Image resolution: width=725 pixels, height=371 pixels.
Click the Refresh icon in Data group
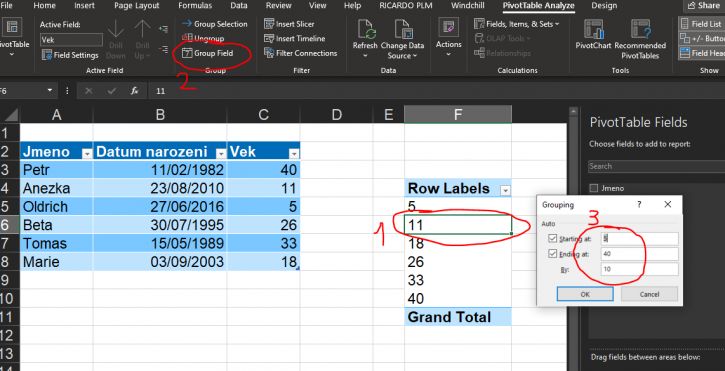(x=365, y=29)
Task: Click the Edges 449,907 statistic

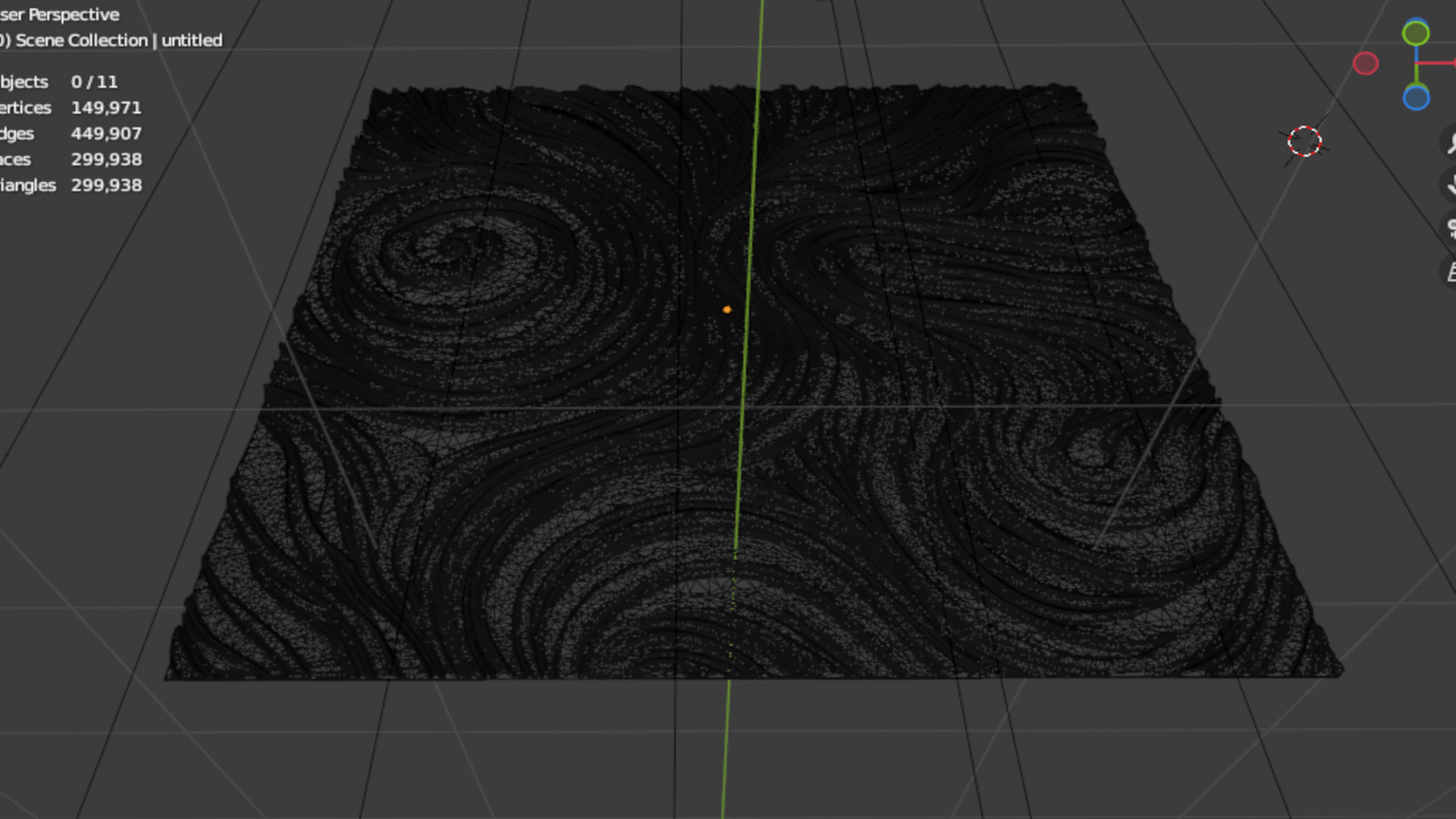Action: coord(70,133)
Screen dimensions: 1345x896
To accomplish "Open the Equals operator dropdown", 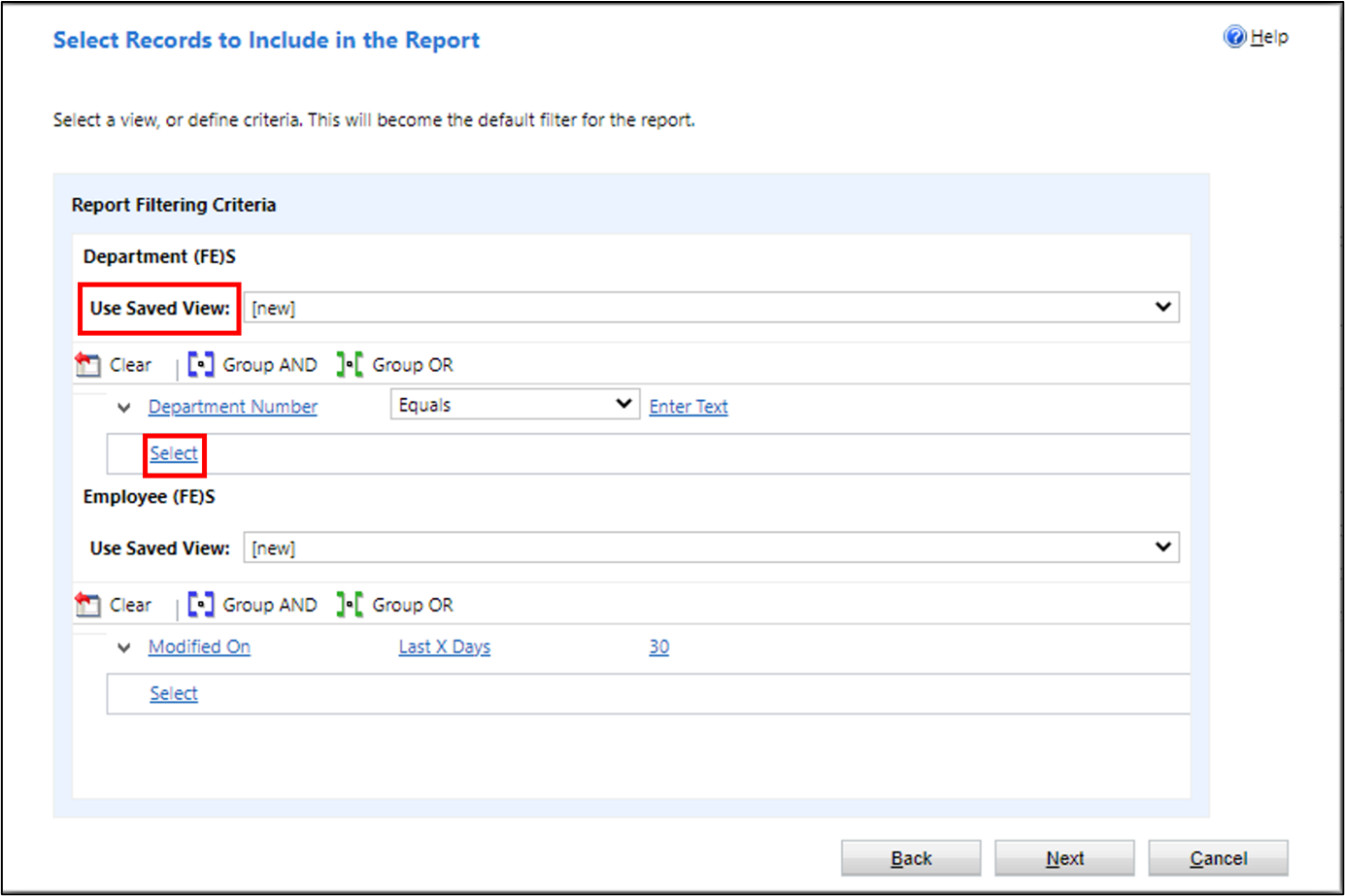I will coord(515,405).
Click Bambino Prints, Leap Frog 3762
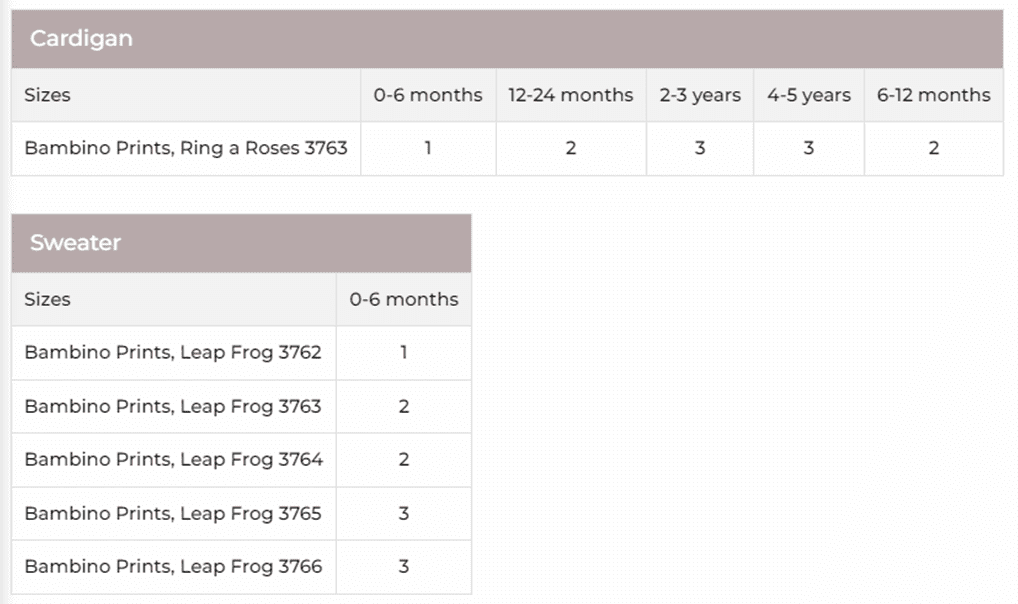This screenshot has width=1018, height=604. click(173, 352)
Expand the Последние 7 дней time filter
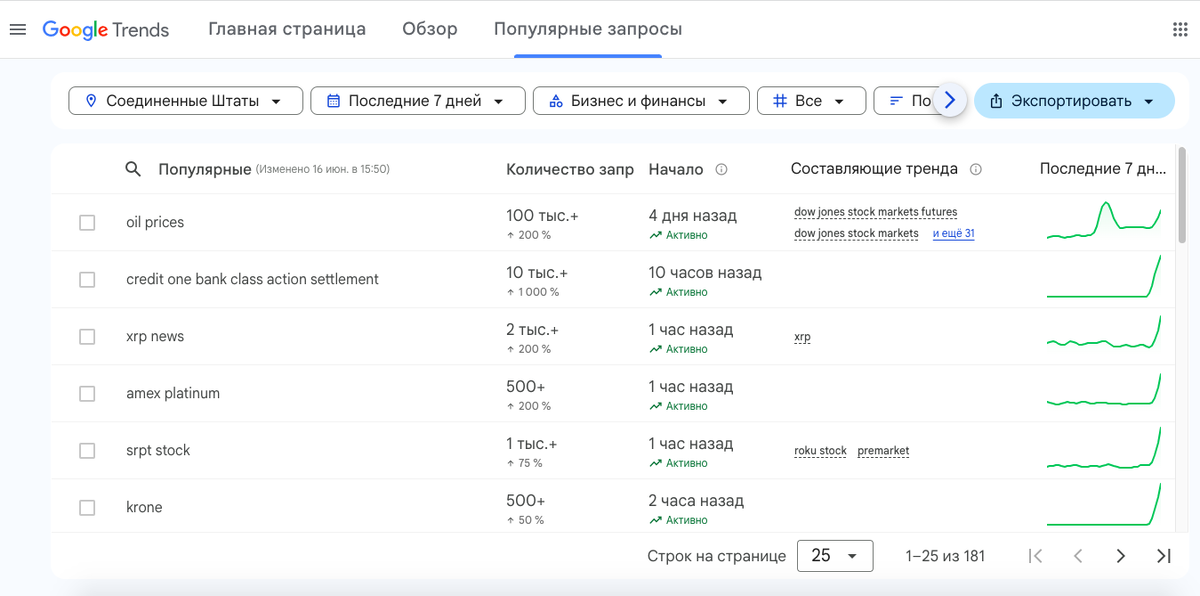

────

Task objective – The lines to copy run from the line containing "Click Bambino Prints, Leap Frog 3762" through the end of the data above; copy exactly those, minus the pictures.

Solved exercise –
Click Bambino Prints, Leap Frog 3762
This screenshot has width=1018, height=604. click(173, 352)
Expand the Последние 7 дней time filter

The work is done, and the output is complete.